Afterthoughts – a taste of Beijing at Mr. Bing 煎饼店
All my Beijing comrades can breath a sigh of relief and rejoice in the arrival of Mr. Bing on the Hong Kong food scene. For us homesick Beijingers, this little jian bing shop brings a welcomed taste of northern comfort.
Jian bing is the poster child of Beijing street food, but ironically originated in Tianjin. Despite its hazy origins, this savoury crepe has grown to be an important part of our local food culture. The combination of thin crepe covered in gooey egg, brushed with a plethora of sauces, sprinkled with green onions and cilantro, all wrapped around a crispy fried wafer of dough, makes it the ultimate comfort food on-the-go. You can spot mobile jian bing carts (pulled usually by a bicycle) all over Beijing, although they are harder to come by these days due to more stringent city planning and health code regulations.
During my childhood in Beijing, I always looked forward to picking up a delicious jian bing on morning strolls with my grandparents behind the Temple of Earth (地壇). During my younger, wilder early 20s years, I always stopped by the jian bing cart outside of the Worker’s Stadium after a night of partying at Vic’s – it was the perfect hangover food after downing copious glasses of Chivas mixed with green tea. Even now, my grandpa would earnestly map out all the nearby jianbing stalls in our neighbourhood before my every visit back to Beijing.
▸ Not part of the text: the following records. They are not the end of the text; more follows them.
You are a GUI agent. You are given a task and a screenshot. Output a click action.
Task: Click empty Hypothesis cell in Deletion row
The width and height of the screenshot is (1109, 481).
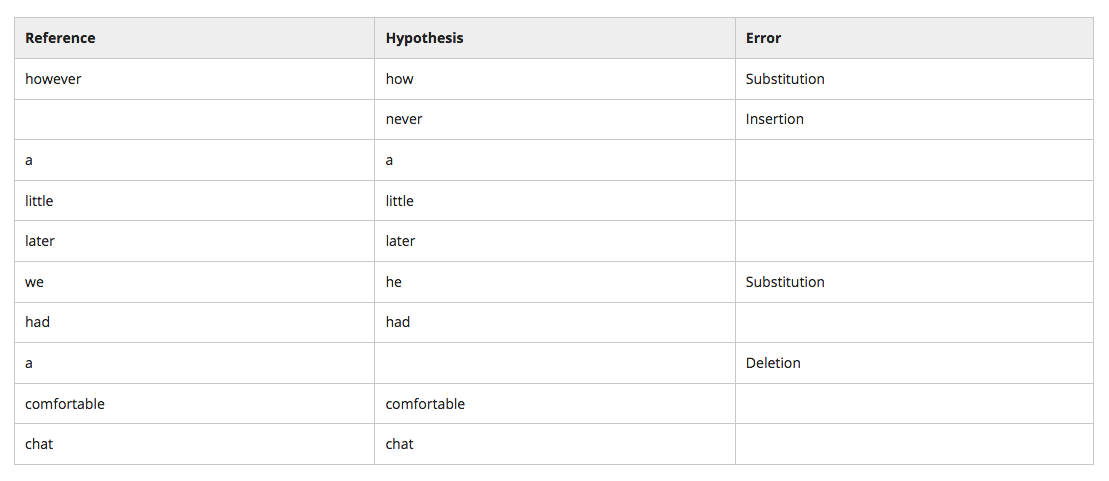(554, 363)
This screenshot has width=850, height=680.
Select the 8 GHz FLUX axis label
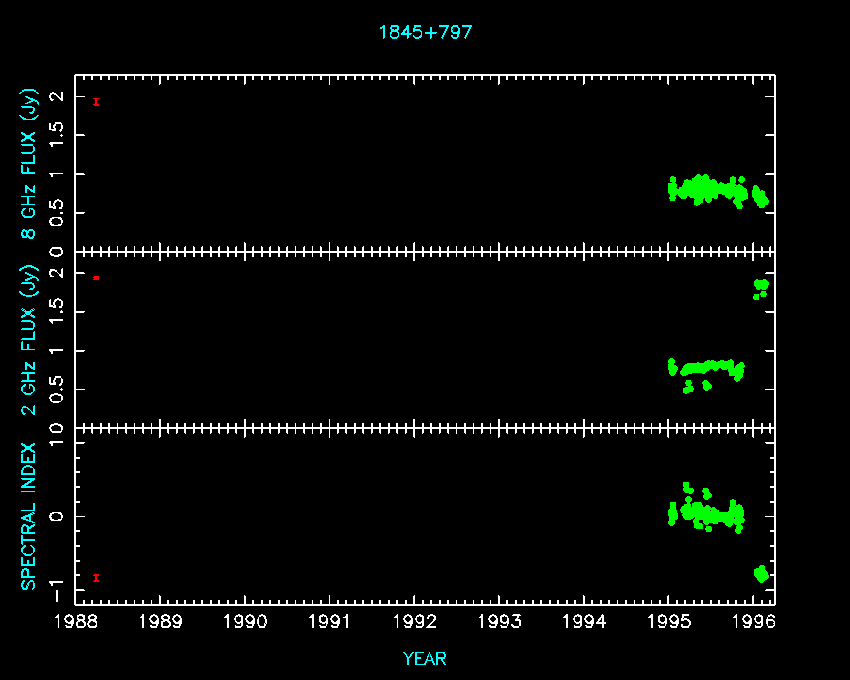click(x=30, y=164)
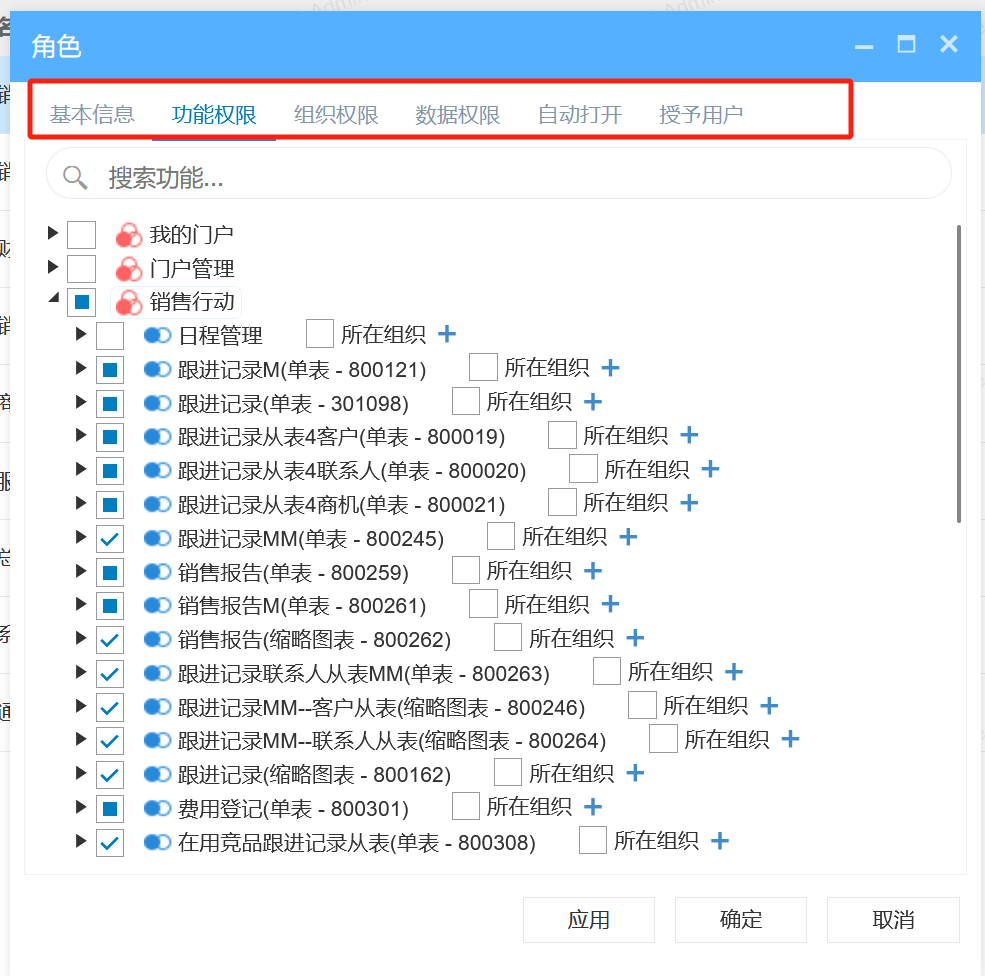
Task: Click the 我的门户 module icon
Action: [x=128, y=235]
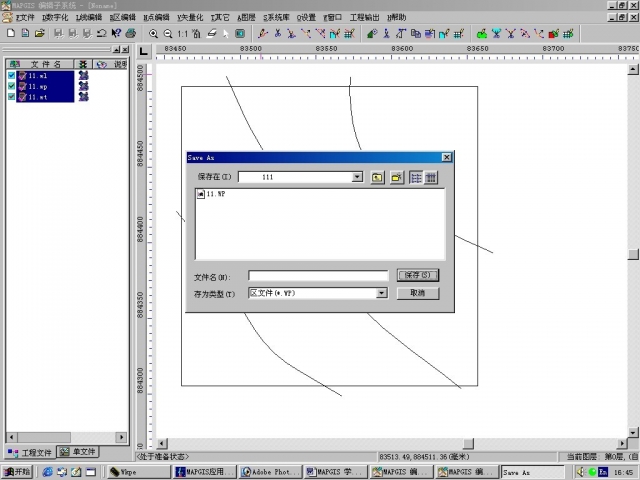
Task: Switch to details view in Save As dialog
Action: (431, 177)
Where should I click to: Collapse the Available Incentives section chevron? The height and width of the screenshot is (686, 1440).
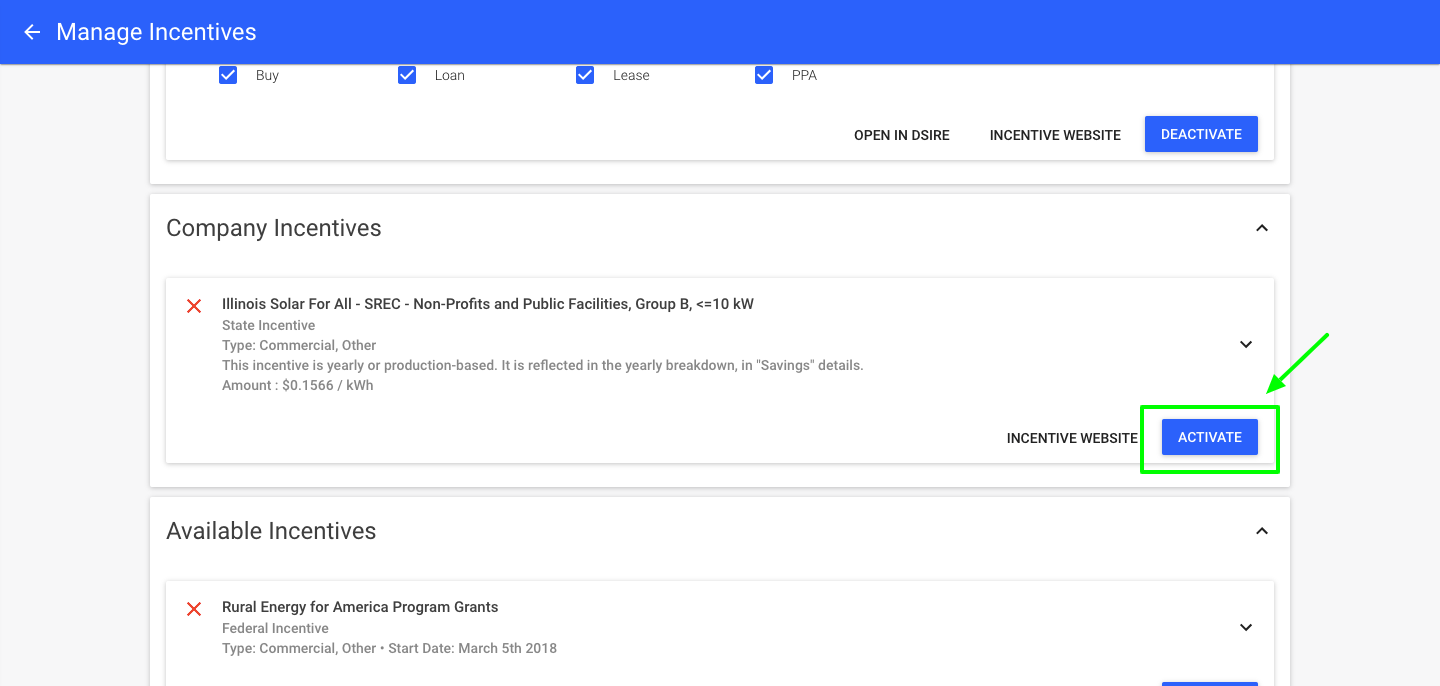click(x=1262, y=531)
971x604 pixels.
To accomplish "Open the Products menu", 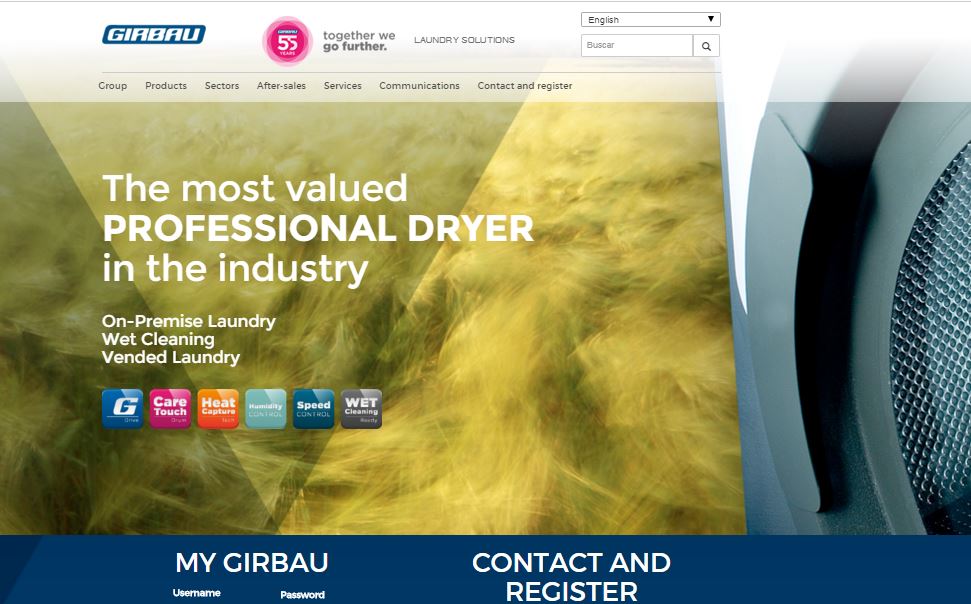I will [x=166, y=86].
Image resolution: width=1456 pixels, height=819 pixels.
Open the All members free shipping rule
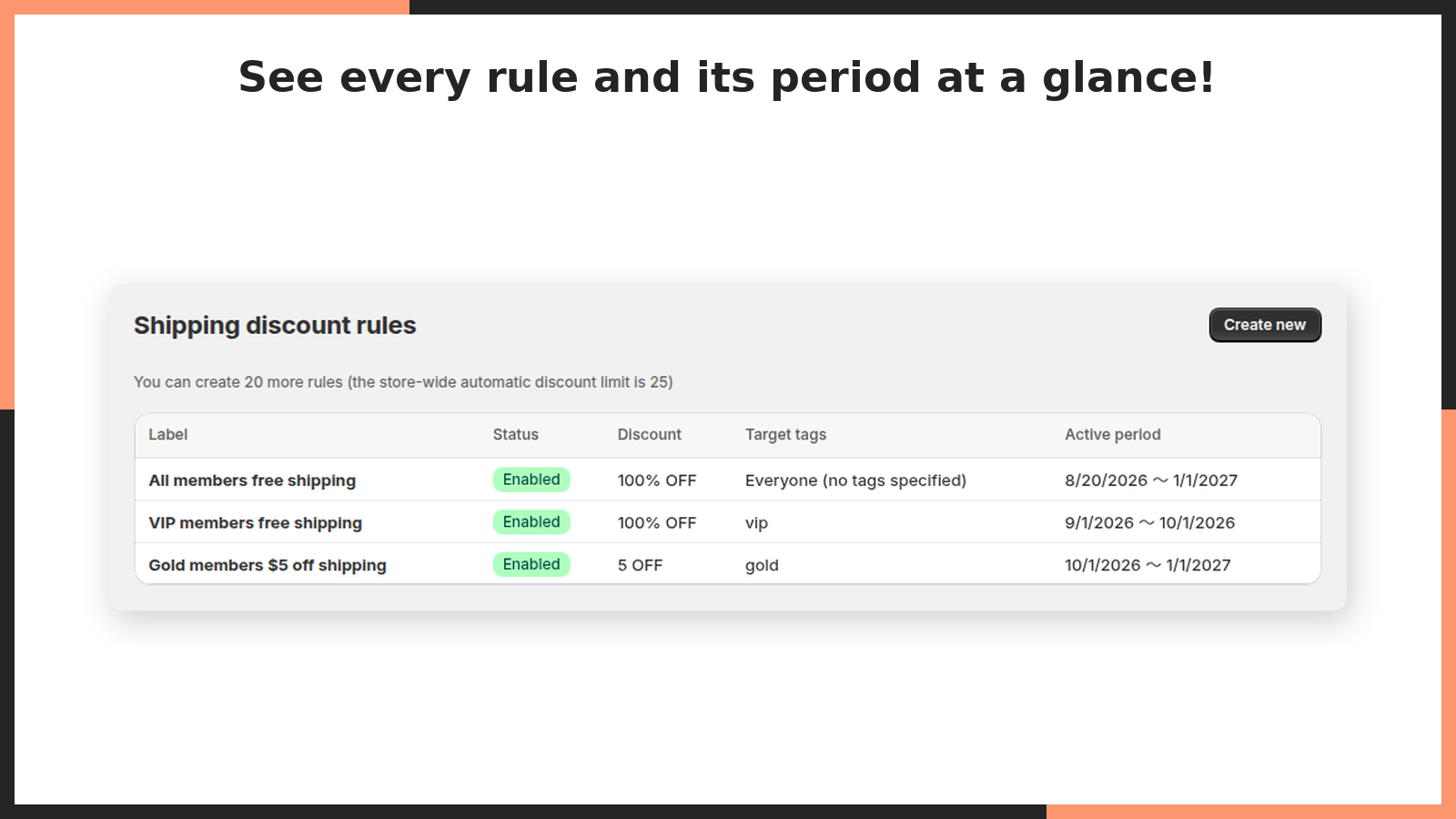click(252, 480)
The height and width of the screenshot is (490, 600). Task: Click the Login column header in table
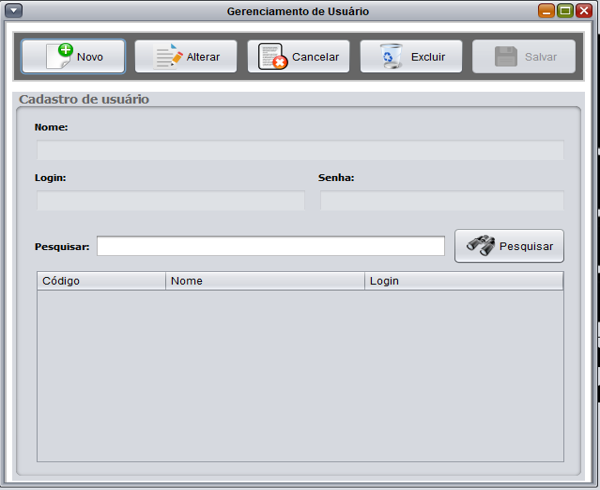coord(463,281)
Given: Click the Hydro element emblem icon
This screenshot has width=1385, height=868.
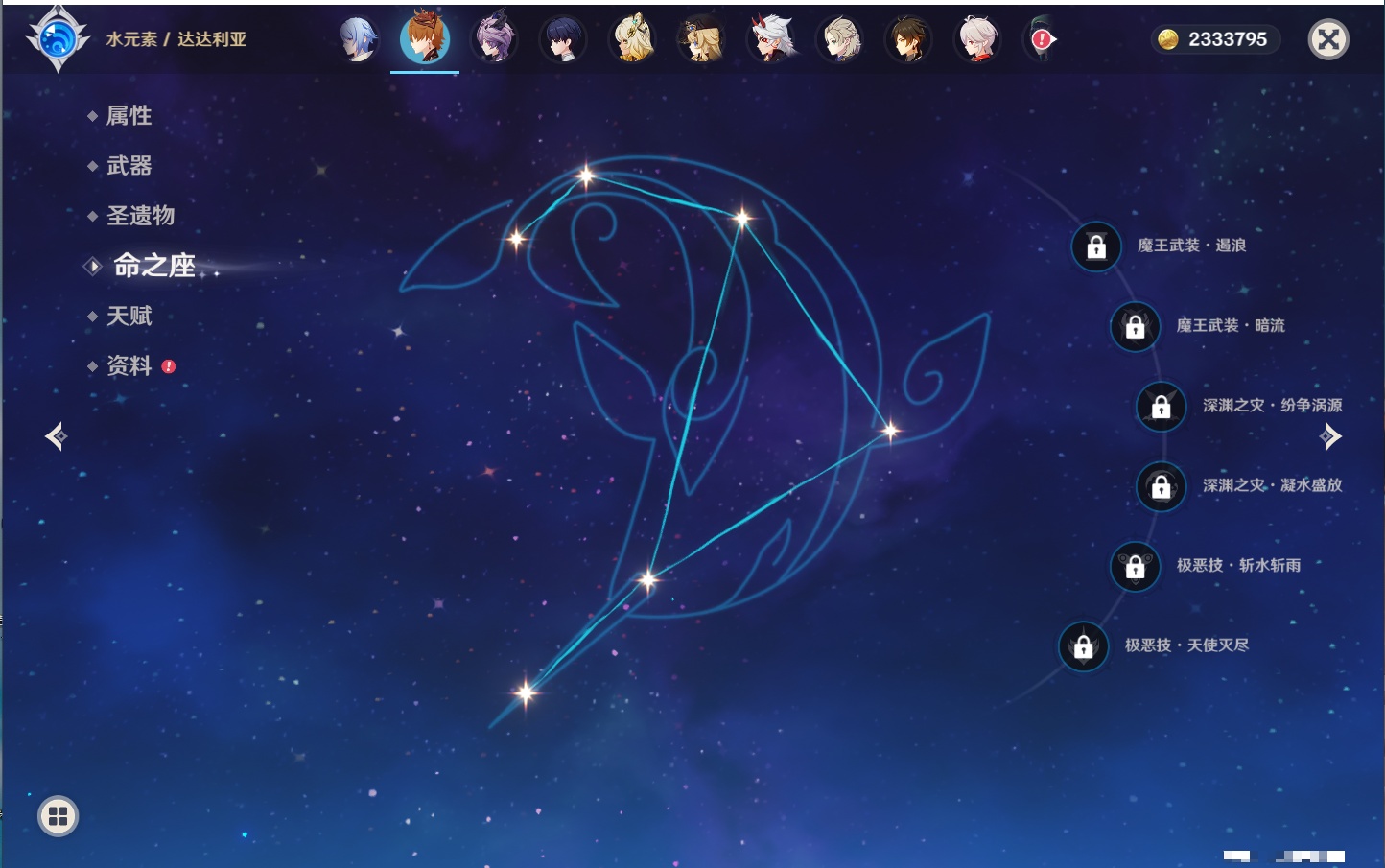Looking at the screenshot, I should (58, 39).
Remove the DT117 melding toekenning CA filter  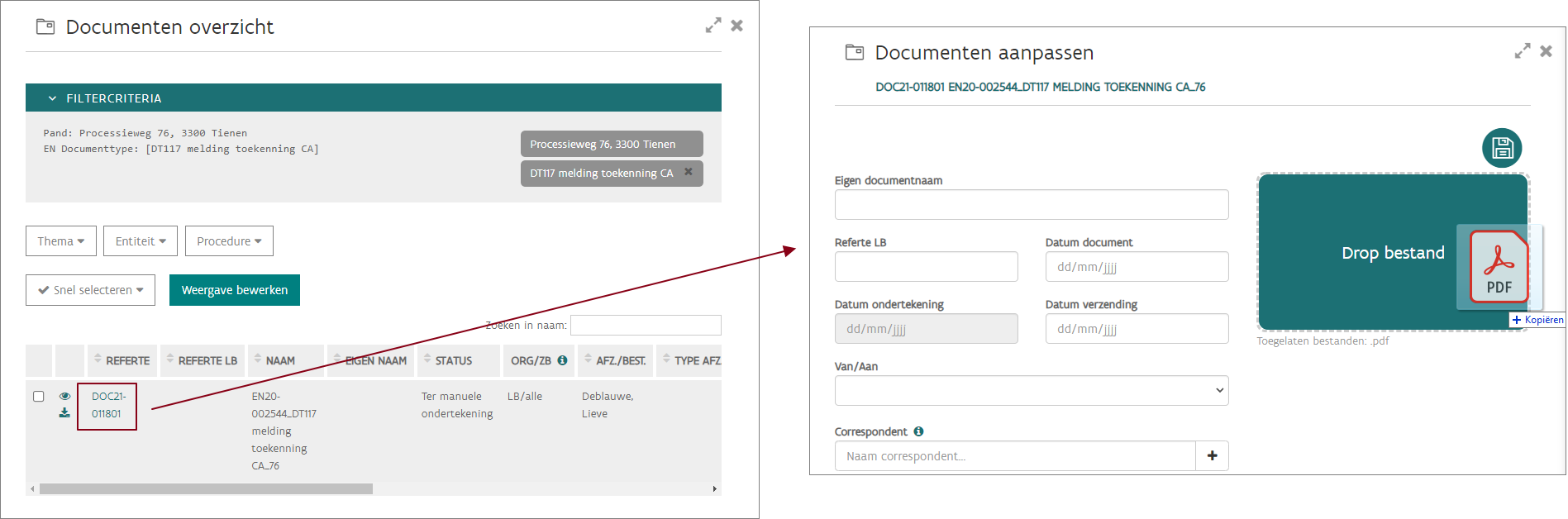coord(688,173)

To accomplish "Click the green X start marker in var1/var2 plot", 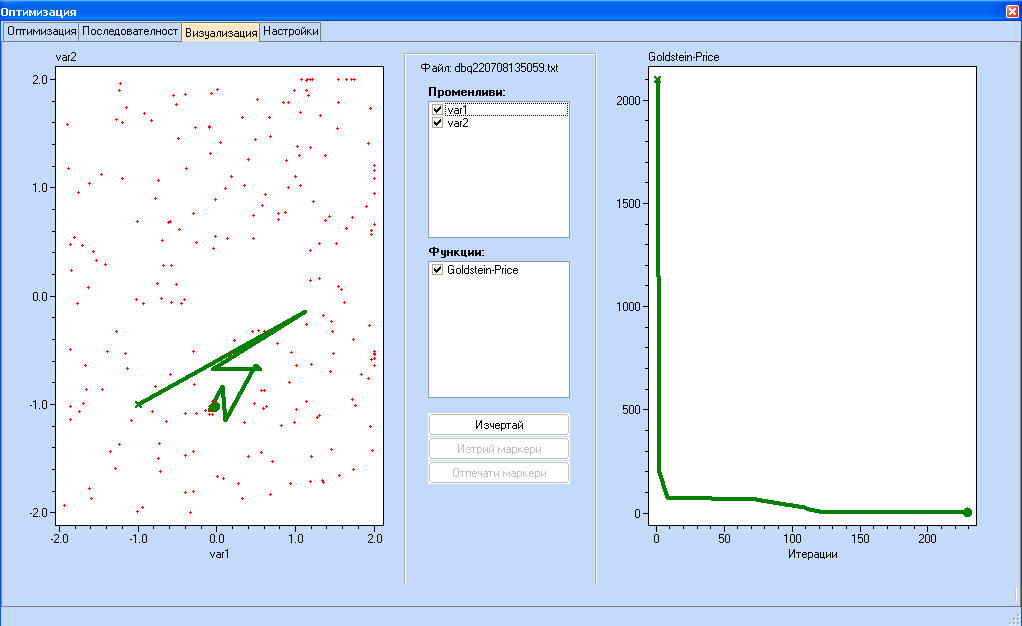I will click(138, 404).
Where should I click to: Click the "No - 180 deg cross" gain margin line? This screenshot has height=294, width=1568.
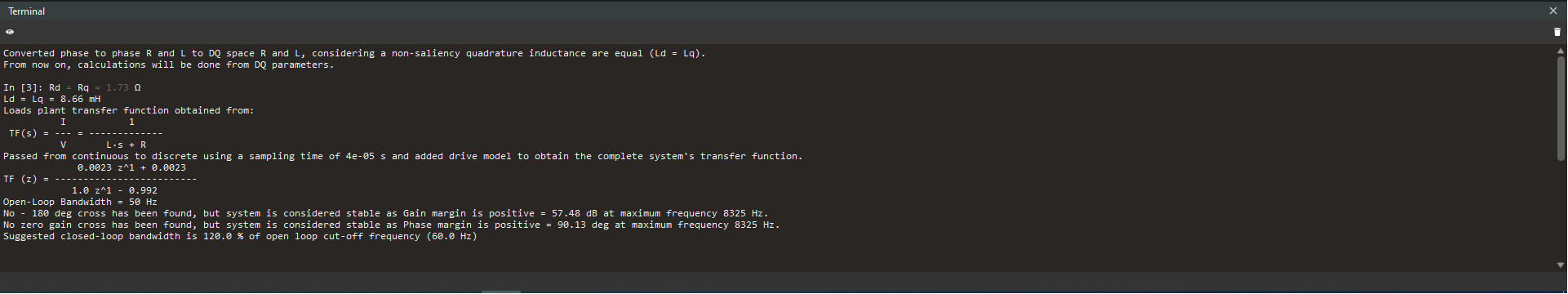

As proof of my dedication to jian bing, I once chased down a jian bing cart in opposing traffic during a police raid (the stall owner didn’t have an operating licence and was running from the law) and begged for this stall owner to stop and make me a jian bing before continuing in his escape. This is how serious I am about jian bing.
Which brings us to this new, exciting Mr. Bing in Hong Kong. The skinny little shop tucked into the hill beside Wellington street is owned by our friend Brian Goldberg, who is also an avid jian bing connoisseur. The shop was packed to the brim yesterday, with a majority of customers sporting a Beijing accent, no doubt all looking for a taste of home. Posters of popular Beijing singers and movies adorn the walls and Mandarin pop songs blare from the stereo – Brian really made this little shop feel like something you can find tucked away in a corner of Sanlituanr in Beijing.
After getting through the massive queue, I managed to take some photos of the jian bing making process.
First up is, of course, the “bing” which is the crepe that holds it all together. A swirling motion guarantees a thin and even crepe.
Now let’s egg-i-fy this – the standard original crepe here comes with one egg but you can add another for $5 extra.
The whole crepe is then flipped over and brushed with an array of sauces.
It’s all about the filling. Mr. Bing offers the original jian bing (with crispy wafer filling) or new funky options like Peking duck, char siu, and pork floss. I am a traditionalist so stuck with the original.
I like how the crispy wafers are fried fresh in the shop.
The wafers, plus green onions and cilantro (I actually hate cilantro so left that out) are then folded into a bundle and sled into a handy paper bag.
Verdict: Pretty solid. Thin yet firm consistency in the crepe and I love the crispy wafer. I also like the variety of crepe mixes on offer ranging from purple rice to buckwheat flour. However, I thought the sweet sauce (甜面酱) was a bit overpowering and made the whole crepe way too sweet. Us Northerners prefer a savoury taste to overpowering sweetness, so I would suggest toning down the sugar and adding more balance with fermented tofu sauce and chive flower paste (韭菜花). Chive flower paste is like a pesto and a popular sauce used in jian bing carts around Beijing. All in all, this is a fantastic representation of jian bing, and has definitely become my go-to place whenever I crave a taste of home. Great job, 老金!